That guy was the “Mad Scientist,” Billy Rush.

“That day my life changed. All my training for the first couple of years, mine and Rich Franklin (Pictures), was all Billy Rush.”

“Billy needed to train himself, so he went to Mike Ferguson at Power Station Gym, and he came back with these crazy workouts for me and Rich to do. Billy brought us there one day and then Mike started training me, Billy and Rich.”

“Training every day is different. Mike Ferguson is another blessing from the sky. This guy’s done three tours in Vietnam. One day is circuit training, one day is heavy, and one day he makes us run uphill with a tire on our backs. Every day is different; it’s one hour and it’s the hardest part of the day, three times a week.”

“He’s very creative so we never know what’s going to happen. He’s still very bodybuilding oriented so we always bench, curl, back exercises, leg extensions.
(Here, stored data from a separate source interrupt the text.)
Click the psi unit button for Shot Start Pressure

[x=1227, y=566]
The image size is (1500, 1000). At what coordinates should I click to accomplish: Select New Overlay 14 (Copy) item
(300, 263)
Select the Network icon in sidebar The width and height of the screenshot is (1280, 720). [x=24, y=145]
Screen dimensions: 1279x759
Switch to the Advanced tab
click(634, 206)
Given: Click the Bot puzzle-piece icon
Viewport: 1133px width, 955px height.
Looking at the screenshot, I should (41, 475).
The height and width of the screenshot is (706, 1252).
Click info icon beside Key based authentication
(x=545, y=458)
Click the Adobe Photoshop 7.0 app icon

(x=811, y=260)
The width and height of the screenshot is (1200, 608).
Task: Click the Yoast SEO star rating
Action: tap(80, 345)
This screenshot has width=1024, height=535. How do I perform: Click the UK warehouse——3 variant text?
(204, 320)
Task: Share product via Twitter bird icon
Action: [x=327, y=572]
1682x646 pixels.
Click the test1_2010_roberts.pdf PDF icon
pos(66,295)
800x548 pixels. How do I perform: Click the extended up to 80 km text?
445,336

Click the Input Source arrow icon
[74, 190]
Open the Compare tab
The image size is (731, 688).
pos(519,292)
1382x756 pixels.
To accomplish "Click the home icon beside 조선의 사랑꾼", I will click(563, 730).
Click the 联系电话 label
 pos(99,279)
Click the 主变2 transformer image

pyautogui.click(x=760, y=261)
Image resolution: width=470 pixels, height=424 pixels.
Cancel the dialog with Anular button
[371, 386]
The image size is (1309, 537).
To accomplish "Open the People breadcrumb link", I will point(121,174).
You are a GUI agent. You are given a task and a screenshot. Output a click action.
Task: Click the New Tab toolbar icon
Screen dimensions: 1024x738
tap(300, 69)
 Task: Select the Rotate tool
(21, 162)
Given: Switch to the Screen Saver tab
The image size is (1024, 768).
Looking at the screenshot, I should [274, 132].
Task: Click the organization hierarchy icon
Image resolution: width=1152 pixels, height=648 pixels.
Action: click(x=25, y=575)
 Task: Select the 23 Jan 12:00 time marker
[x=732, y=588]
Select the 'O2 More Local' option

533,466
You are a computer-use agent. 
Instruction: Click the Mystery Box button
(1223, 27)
Everything done is in vision of explosion of conditioning and muscle endurance.”

“Our repetitions on the leg press sometimes Mike will say, ‘OK, do 100.’”

“It’s mentally testing, that’s why it makes you very tough. You think by about 50 you’re about to shit yourself and he’s in your face going ‘Don’t you stop!,’ and all of a sudden you’ve finished 100 and you’d never thought in a million years that you’d finish it.”

“So many times Rich and I would get out of there and we’d go straight to the car and pass out. Or sit on the bench quivering and shaking. But its worth it man, we don’t get tired.”

“Mike laughs when you’re in pain, he thinks it’s hilarious. We never miss a day and right now he’s upset because I’m up here in Canada. Me and Rich joke all the time that Mike is the only person in the world that puts the fear of God in our eyes.”

“We’re so scared of him; he’s just this huge man. Three-percent body fat, 260 pounds, 64-year-old man that looks like a 20 year old.”

“He’s unbelievable, he pushes you to the limit man, and Mike Ferguson is such a big part of mine and Rich’s conditioning and success.”